In the entries below, find every line with "Open" and copy it.

* * * *

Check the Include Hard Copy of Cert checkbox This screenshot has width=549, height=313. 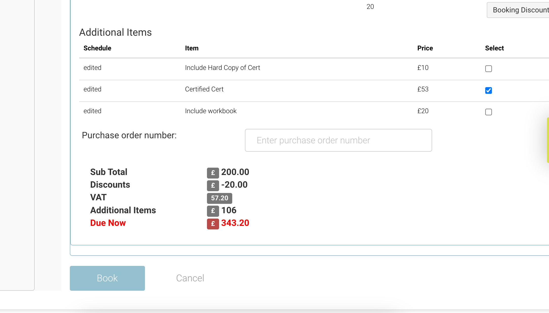[488, 69]
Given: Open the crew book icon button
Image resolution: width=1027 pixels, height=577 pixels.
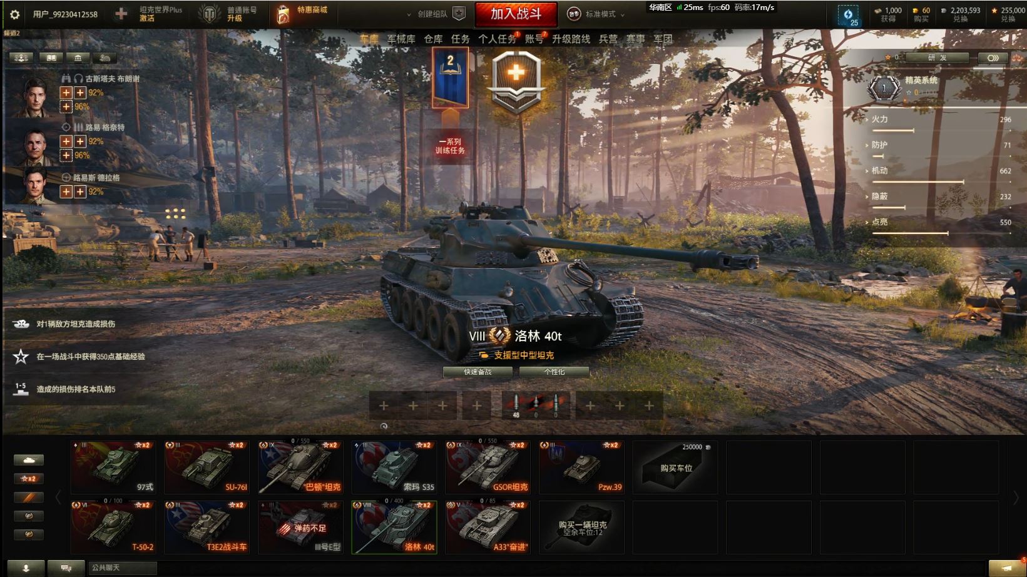Looking at the screenshot, I should pyautogui.click(x=51, y=58).

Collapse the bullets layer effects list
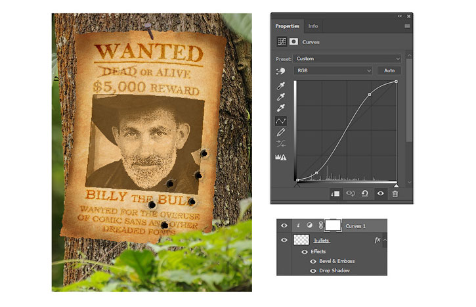[385, 240]
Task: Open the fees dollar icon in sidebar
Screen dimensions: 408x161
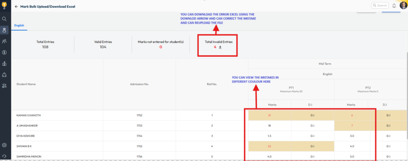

* * * *

** Result **
Given: Open the crew book icon button
Task: Open the fees dollar icon in sidebar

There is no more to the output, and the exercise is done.